Ill be killing THE thunder chicken that terrorizes me at the farm but not a turkey. Its me or the bird and its 50/50


----------



## outdoorsman3 (Nov 15, 2010)

need-a-bow said:


> Ill be killing THE thunder chicken that terrorizes me at the farm but not a turkey. Its me or the bird and its 50/50


chicken on the roids?


----------



## need-a-bow (Aug 10, 2010)

It might be. Or maybe its just a mutation. Ill know after I perfom an autopsy. If it doesnt perform one on me first


outdoorsman3 said:


> chicken on the roids?


----------



## MC10 (Mar 1, 2011)

I'll be going after longbeards for the first time with a bow this year, but not til May first! Just picked up a Field & Stream Hunter Blind from Dick's it looks like it should work out nice.


----------



## .22outdoorsmen (Jul 6, 2010)

Well I haven't turkey hunted much. Just a couple times now and then. But this year Im going to use my bow just for the heck of it. I hope I'll finally get one!


----------



## awirtz26 (Feb 12, 2009)

going to try it with my bow and the old shot gun


----------



## BOW TECH MAN (Mar 28, 2011)

Friday going to make his head fly. (I HOPE) From a blind.


----------



## NEhunter22 (Jan 17, 2011)

i hunted them once this weekend and got within 30 yds of 6 big toms but without a blind and using a bow i just couldn't get the job done


----------



## texashoghunter (Dec 26, 2010)

I am going to try!!


----------



## clbrown23 (Jan 6, 2010)

I am also going for a turkey this year with my bow, Mathews DXT, only using foliage and natural blinds, had a couple birds at 20 yards last year with no blind at all.

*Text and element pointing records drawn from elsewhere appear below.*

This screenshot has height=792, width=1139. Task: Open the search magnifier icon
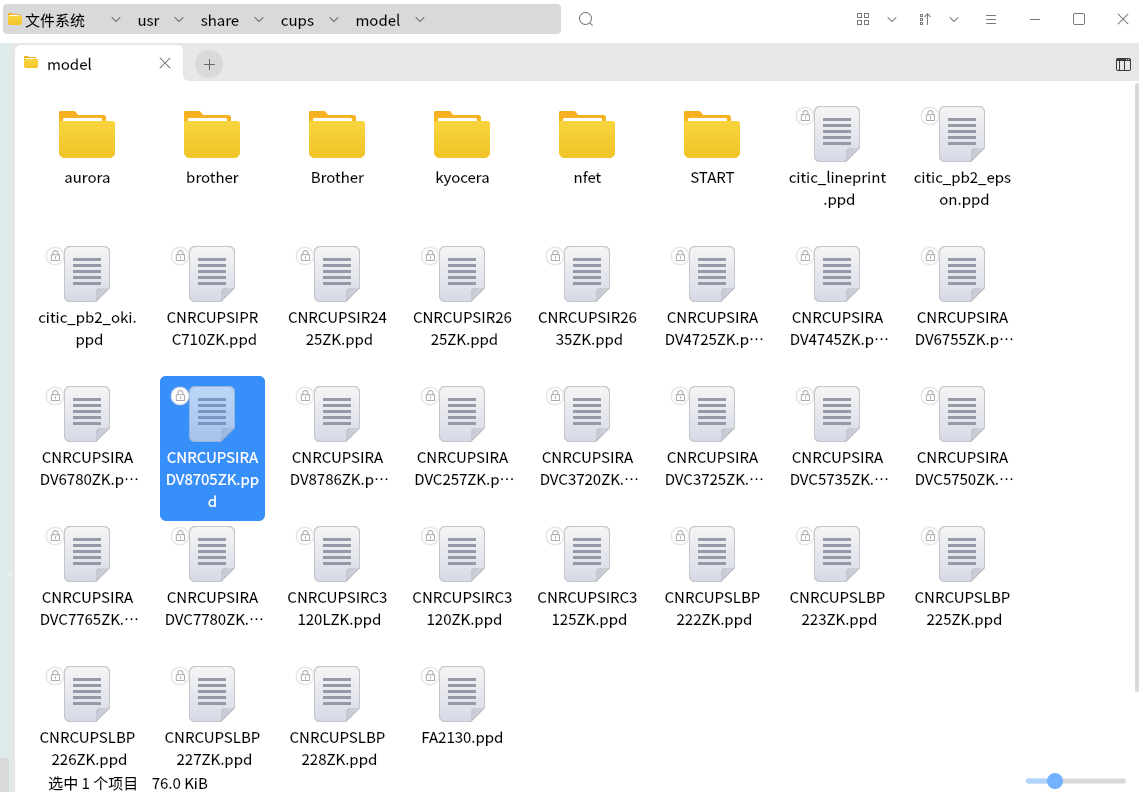click(x=586, y=20)
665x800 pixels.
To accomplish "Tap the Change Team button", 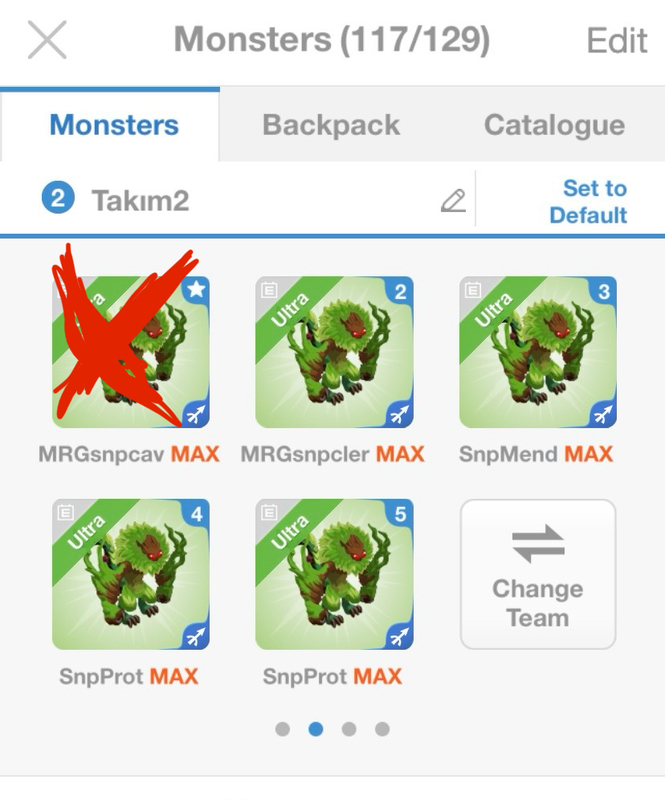I will coord(538,574).
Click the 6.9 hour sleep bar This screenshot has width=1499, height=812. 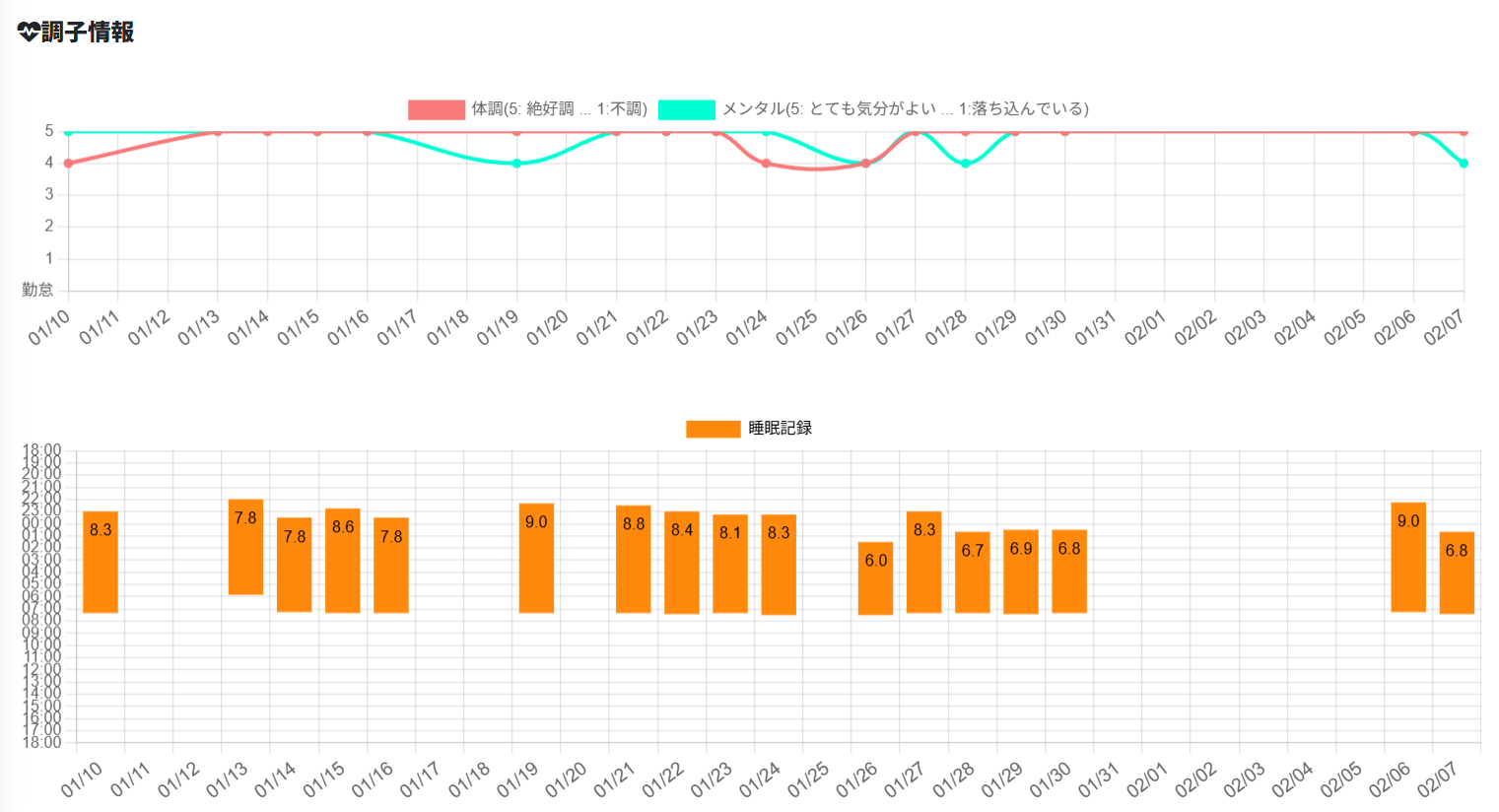point(1020,573)
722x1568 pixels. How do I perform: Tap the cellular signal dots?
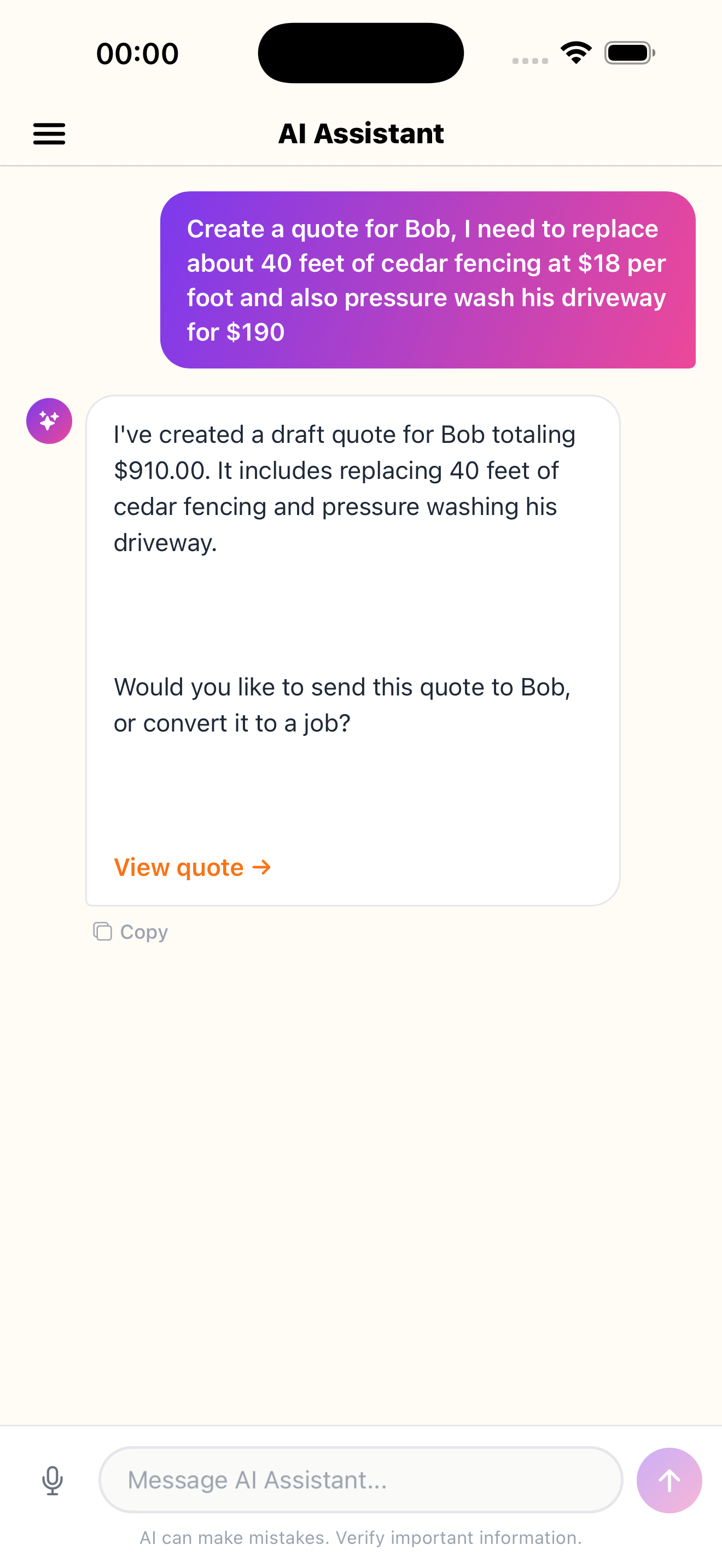click(x=529, y=60)
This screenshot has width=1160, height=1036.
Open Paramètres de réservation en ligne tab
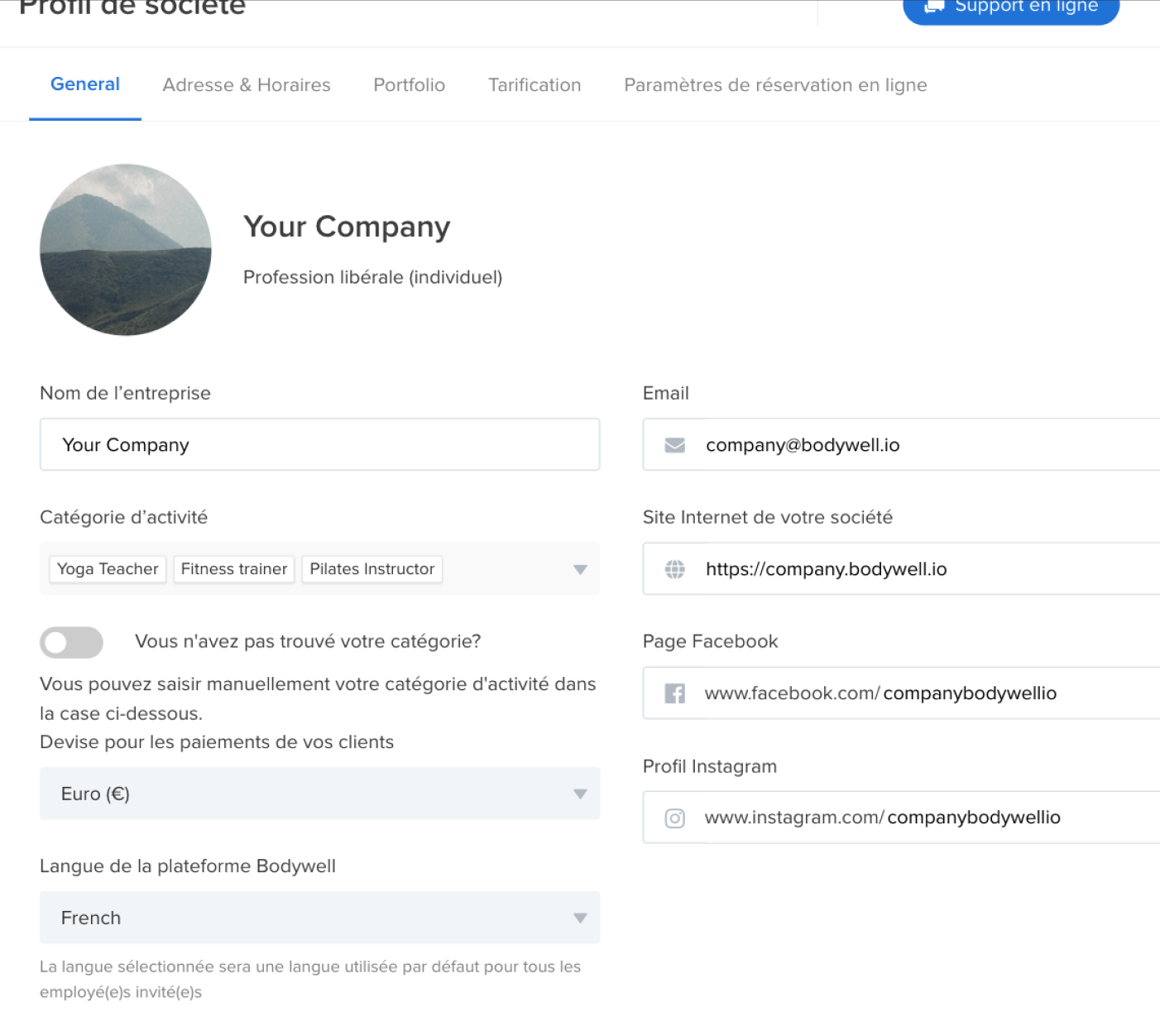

Got my bow paper tuned and broadhead tuned, shooting real nice she is ready to let an arrow fly opening day, April 9th up here


----------



## Ignition kid (Oct 7, 2008)

I did 1st week but we dont have enought turkeys to try it on since we are first having a problem with even getting close to them since they are henned up right now in the season.


----------



## 12-RING SHOOTER (Jul 27, 2010)

how about we post some pics of the bows that will be dropping the gobblers, ill get mine up in a bit.


----------



## dbo21504 (Jan 29, 2010)

I am going to try, if the snow ever gets out of here.


----------



## muzzyman1212 (Mar 28, 2009)

12-RING SHOOTER said:


> how about we post some pics of the bows that will be dropping the gobblers, ill get mine up in a bit.


I wish I could if it would hurry up and get here.


----------



## N7709K (Dec 17, 2008)

i'm just using the am35.. nothing fancy


----------



## outdoorsman3 (Nov 15, 2010)

well boys, season is tomorrow! wish me luck! Ill talk to you tomorrow!


----------



## arhoythunter (Aug 3, 2010)

[URL="http://







[/URL]
Here's mine. Its the 870 wingmaster first then this bad boy next!!! Hey it's just what my grandpa said. Unless I'm with my dad.


----------



## bonecollector 3 (Jan 16, 2011)

And if that does not work I will break out the benelli.


----------



## MC10 (Mar 1, 2011)

Probably try with the 1100 first. Haven't decided what broadheads to go with yet.


----------



## 12-RING SHOOTER (Jul 27, 2010)

here she is, all setup and ready to roll for saturday!!


----------